Exercise passage ▸
BEGIN

Belief graphs help LLMs in cooperative tasks mainly when they gate actions instead of just filling the prompt, plus some models defy planners more than others.

read the letter

Belief graphs in LLMs for multi-agent tasks only deliver when they gate the action choices, not when they just appear in the prompt. That's the core result, along with the model-family differences in overriding planner advice. The paper runs 3000+ trials in Hanabi across four LLM families. It shows that adding graphs as context helps weak models on second-order ToM (80% vs 10%) but does little for strong ones. Switching to ranked shortlists that gate actions flips this: strong models jump to 100% vs 20%. They also find planner defiance, where LLMs ignore correct planner outputs 90% of the time in some families like Llama, while Gemini barely does. Models treat facts differently from recommendations. This is new because prior work hasn't contrasted these two integration styles or documented the defiance pattern with those stats. The full-game evidence on inter-agent conventions outperforming single-agent fixes is a plus, and they note that components need combining. The main concern is whether the gating benefit comes from the graph's reasoning content or just from cutting down the action space. The baseline lets the model pick from everything, so any shortlist helps mechanically. Without tests that hold shortlist size constant or use random rankings, it's tough to isolate the graph's role. The p-values are strong, but the causal story needs more. Hanabi results are clear for this setup, but how much they generalize is open. The depth scaling is exploratory. This paper suits people designing LLM agents for cooperative tasks. Readers who care about practical ways to add structure to prompts will get direct takeaways. It deserves a serious referee because the trial count and specific architecture tests are worth verifying, even with the potential confound to address. Send it to peer review.

Referee Report

2 major / 2 minor

Summary. The paper reports an empirical study of explicit belief graphs in LLM-based cooperative multi-agent reasoning, using 3000+ controlled trials in the Hanabi card game across four LLM families. It claims that integration architecture is decisive: graphs supplied only as prompt context are largely decorative for strong models and help only weak models on 2nd-order Theory of Mind tasks (80% vs 10%, p<0.0001, OR=36), whereas graphs that gate action selection via ranked shortlists make the graphs structurally essential even for strong models (100% vs 20%, p<0.001). Additional findings include model-specific 'Planner Defiance' (LLMs overriding correct planner advice at ~90% rate for some families), the superiority of inter-agent conventions over single-agent interventions, and preliminary evidence that shallow graphs are preferable to deeper ToM graphs at scale.

END

Assigned task ▸ Return the passage on belief graphs word for word, between "Belief graphs help" and "more than others.", inclusive.

Record excerpts ▸

BEGIN

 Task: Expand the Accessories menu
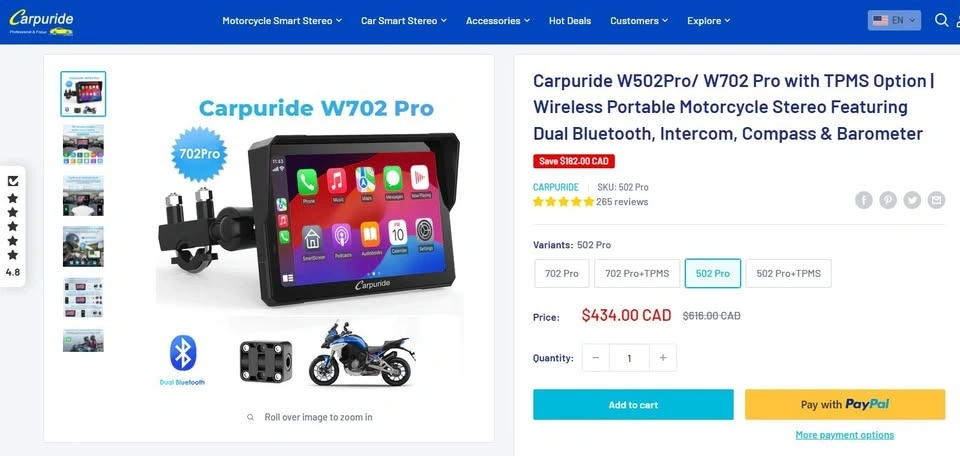(x=497, y=21)
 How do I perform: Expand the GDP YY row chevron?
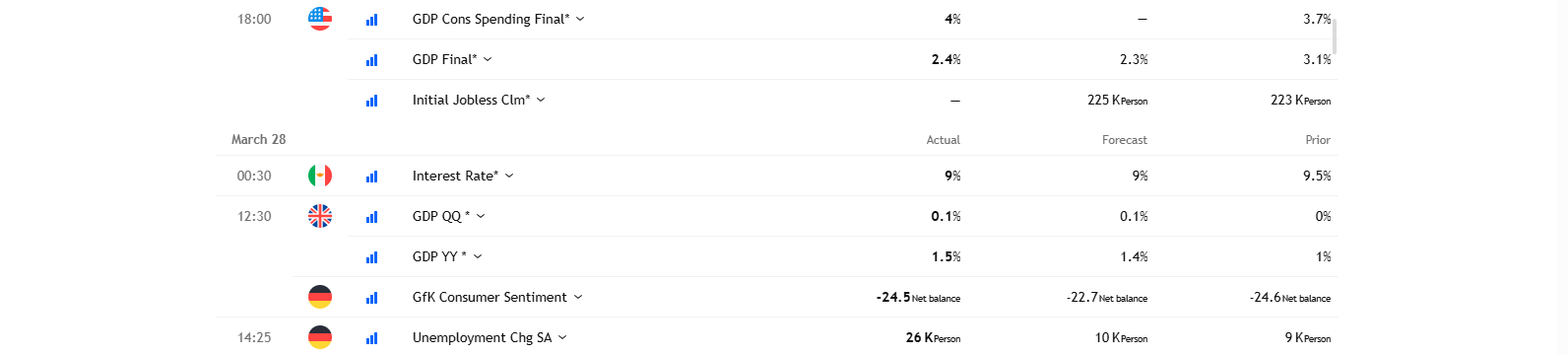[x=478, y=256]
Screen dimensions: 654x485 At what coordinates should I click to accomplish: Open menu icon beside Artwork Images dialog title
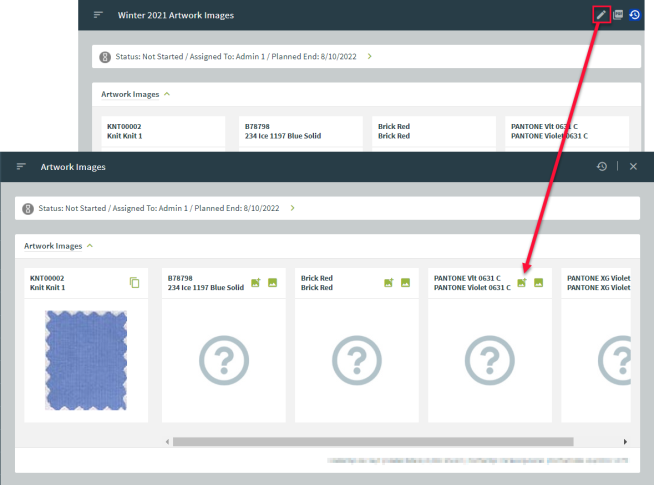point(21,167)
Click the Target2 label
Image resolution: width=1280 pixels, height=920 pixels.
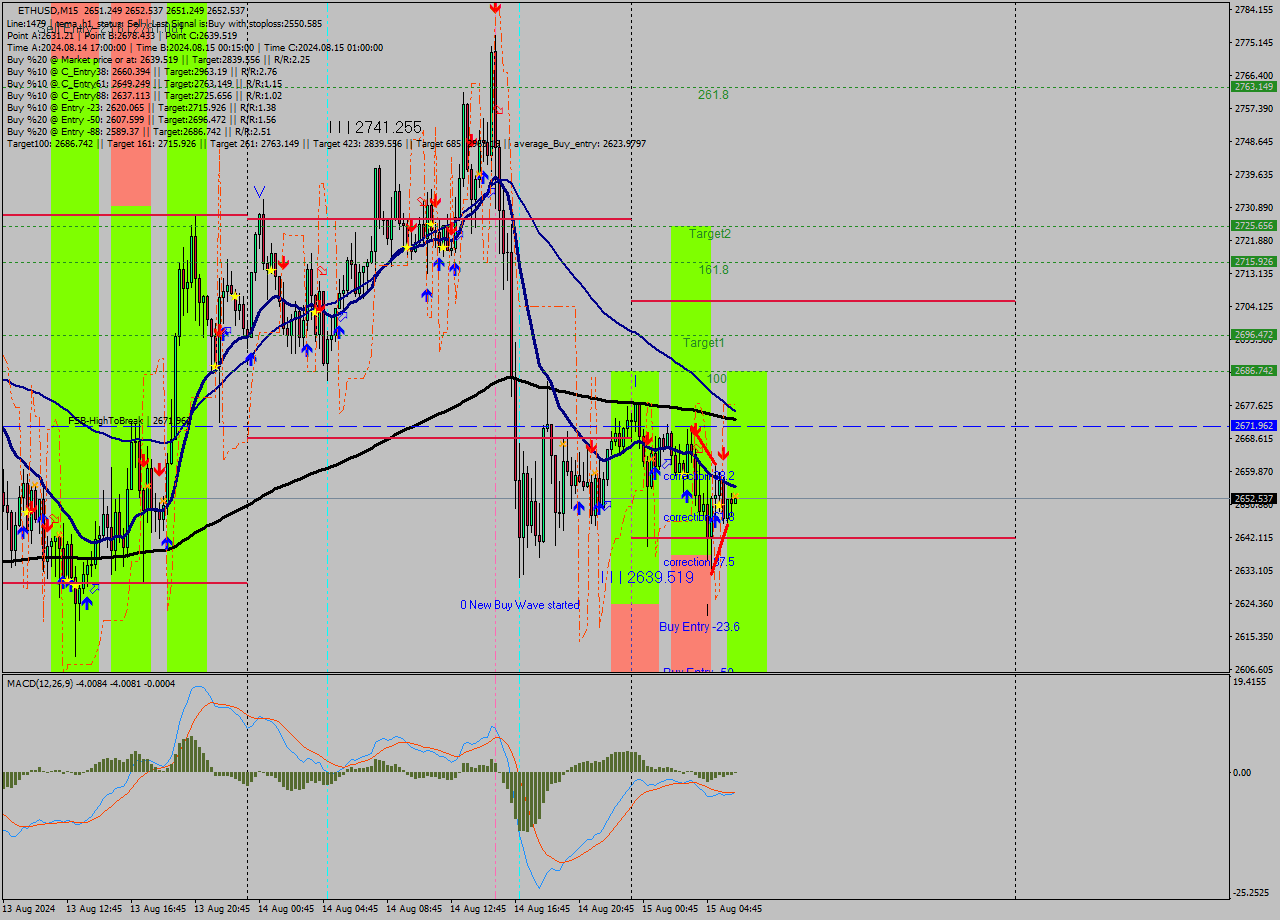[709, 233]
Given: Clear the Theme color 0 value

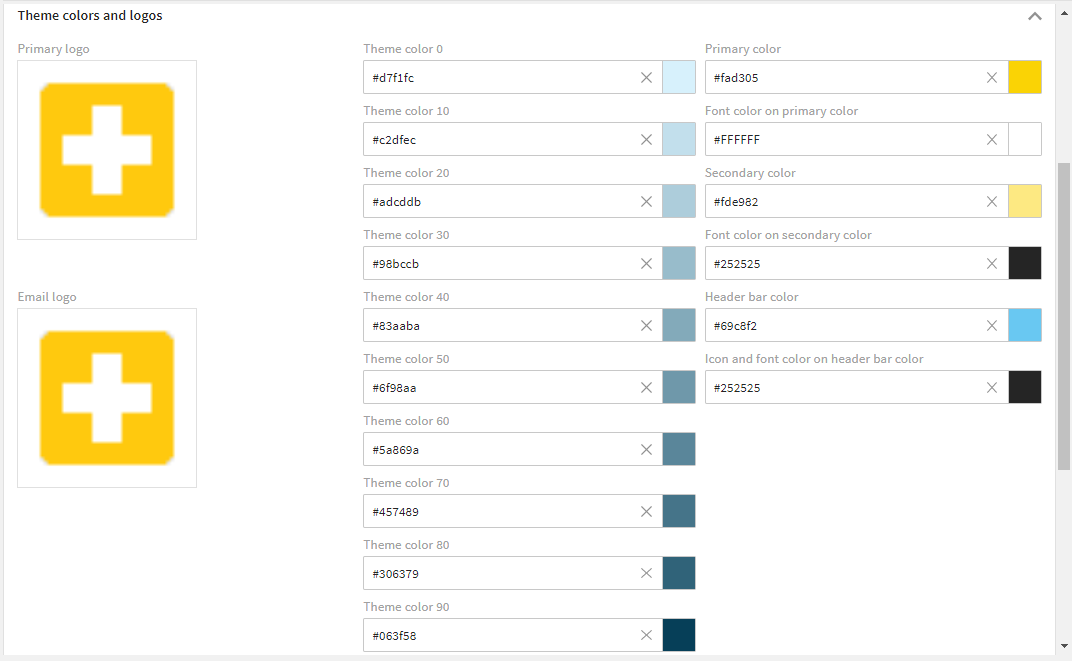Looking at the screenshot, I should tap(646, 77).
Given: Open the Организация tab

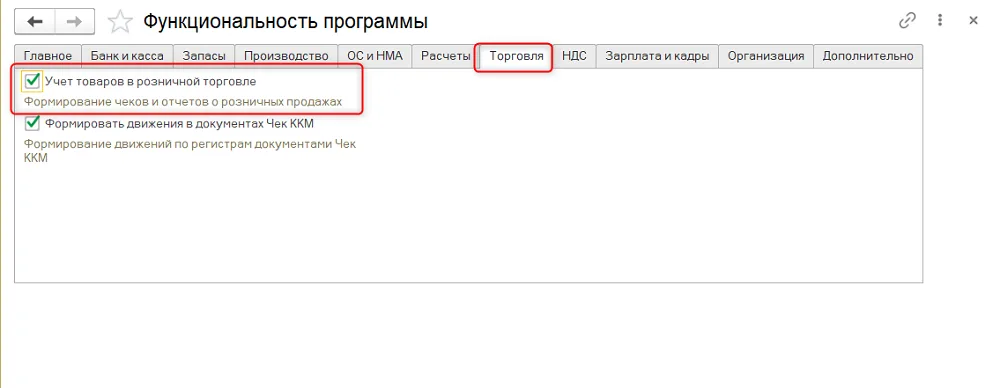Looking at the screenshot, I should click(x=766, y=56).
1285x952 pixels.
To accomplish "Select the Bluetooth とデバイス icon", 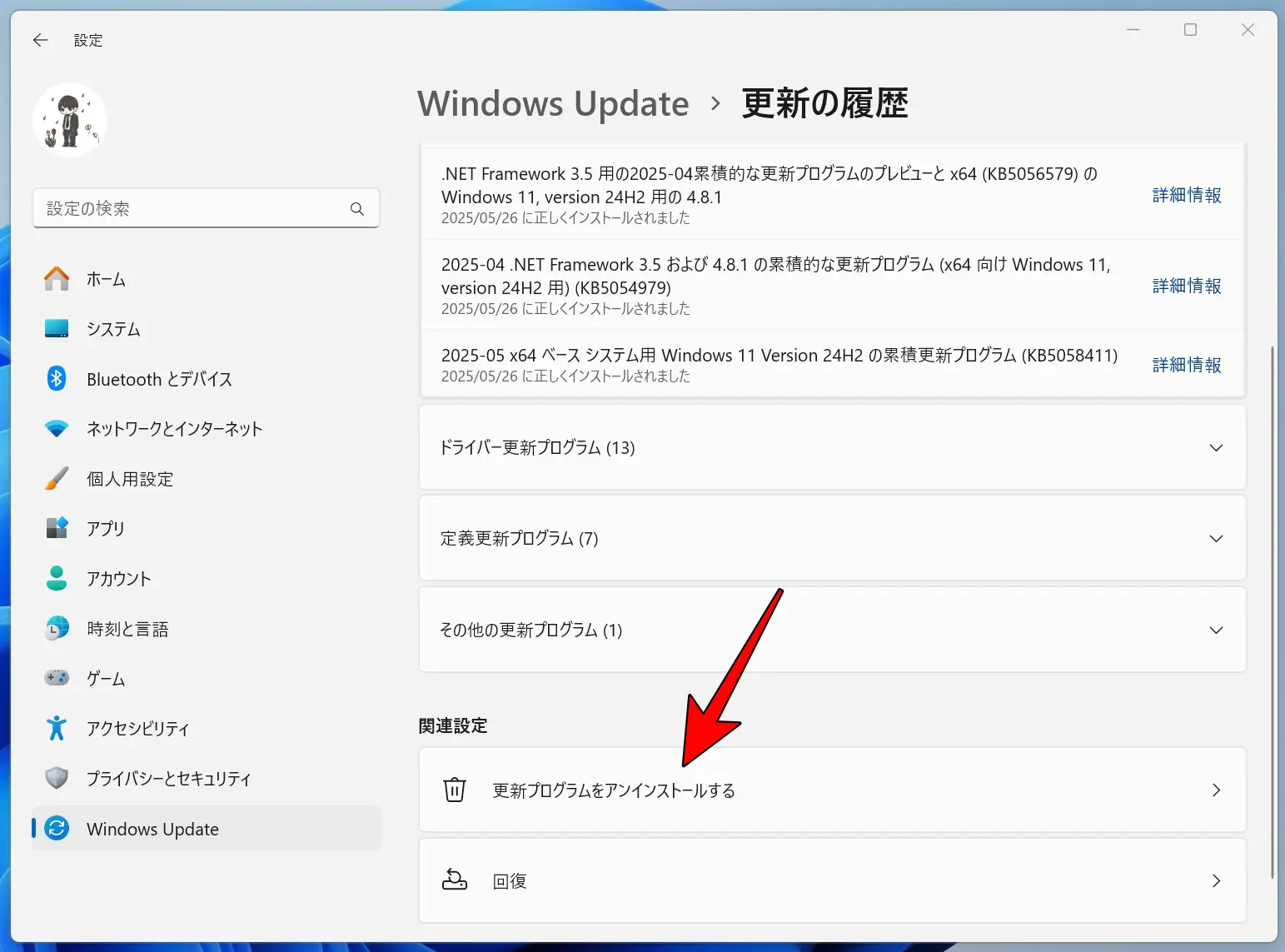I will tap(56, 379).
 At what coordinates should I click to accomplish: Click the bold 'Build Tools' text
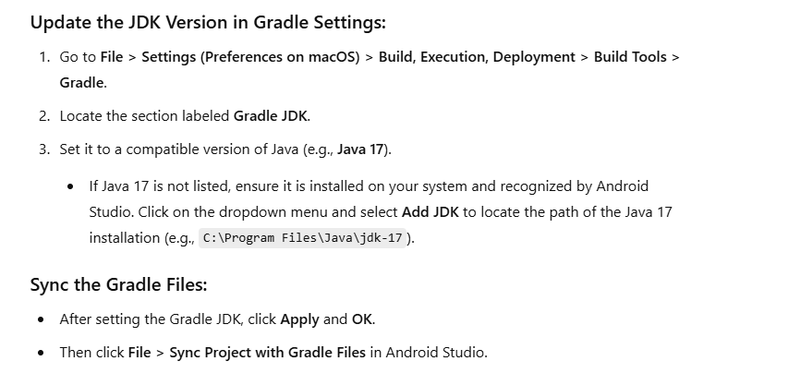click(630, 57)
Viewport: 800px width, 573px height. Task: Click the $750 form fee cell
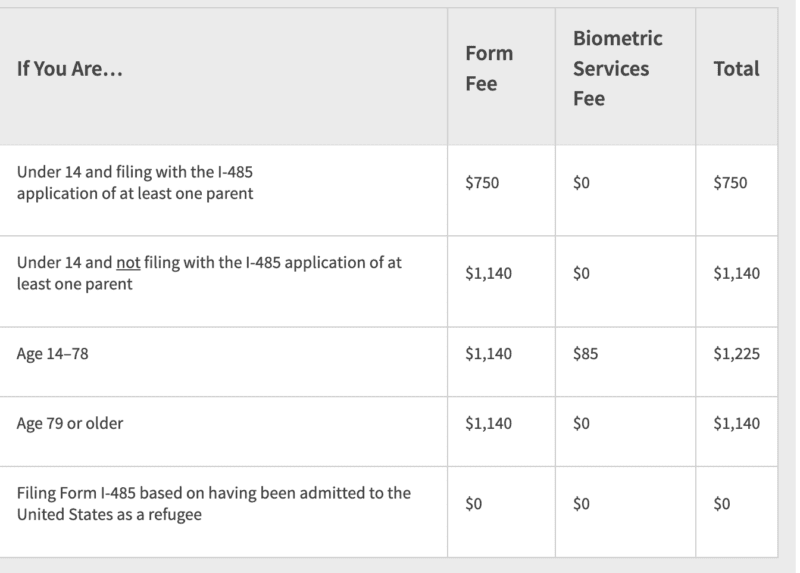coord(480,183)
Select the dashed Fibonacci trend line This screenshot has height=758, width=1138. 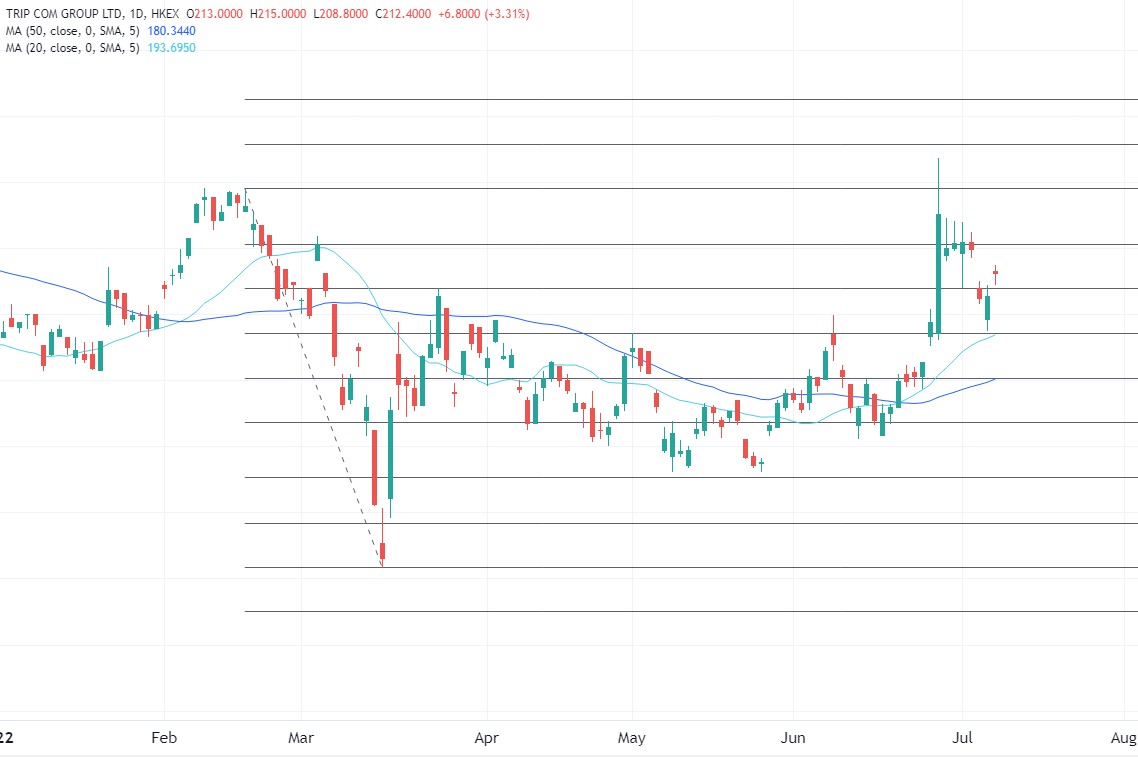(x=314, y=378)
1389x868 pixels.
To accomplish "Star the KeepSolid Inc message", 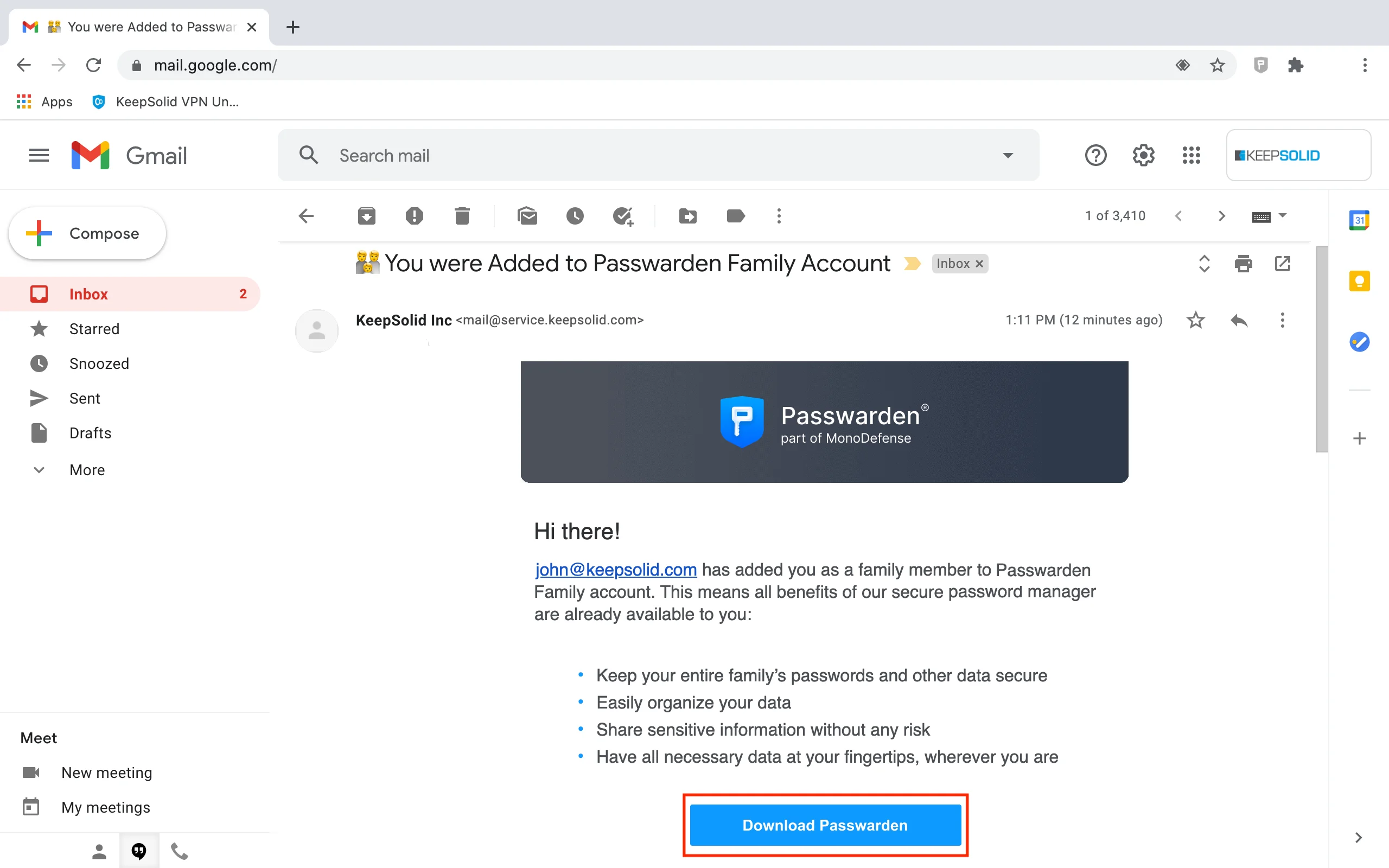I will click(1196, 320).
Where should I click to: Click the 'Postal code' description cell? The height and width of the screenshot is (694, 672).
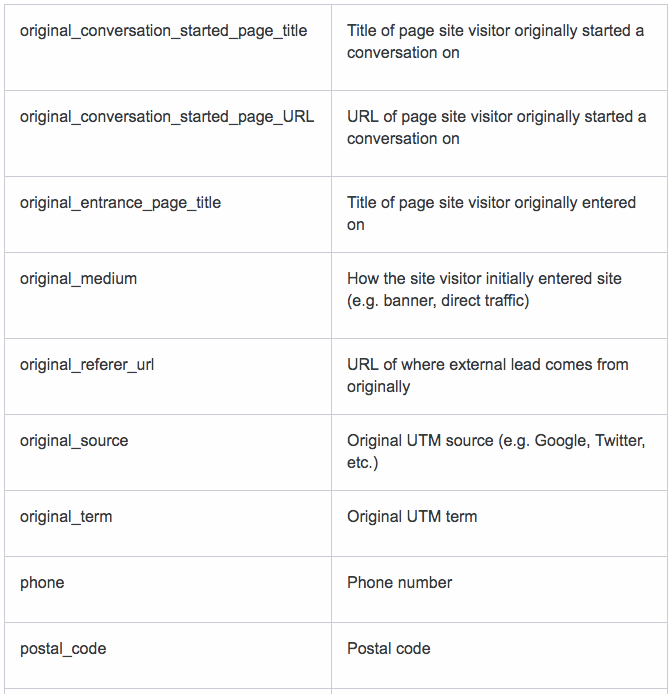tap(499, 655)
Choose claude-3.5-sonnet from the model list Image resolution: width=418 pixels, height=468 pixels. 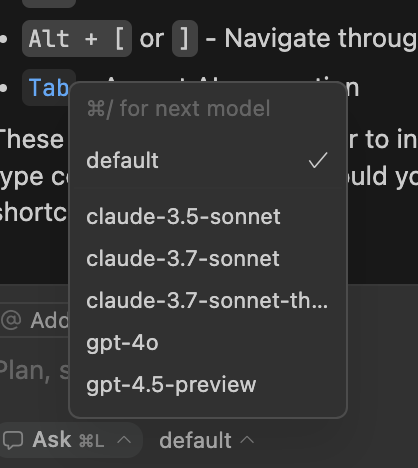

END

Answer to this problem ▸
Belief graphs help LLMs in cooperative tasks mainly when they gate actions instead of just filling the prompt, plus some models defy planners more than others.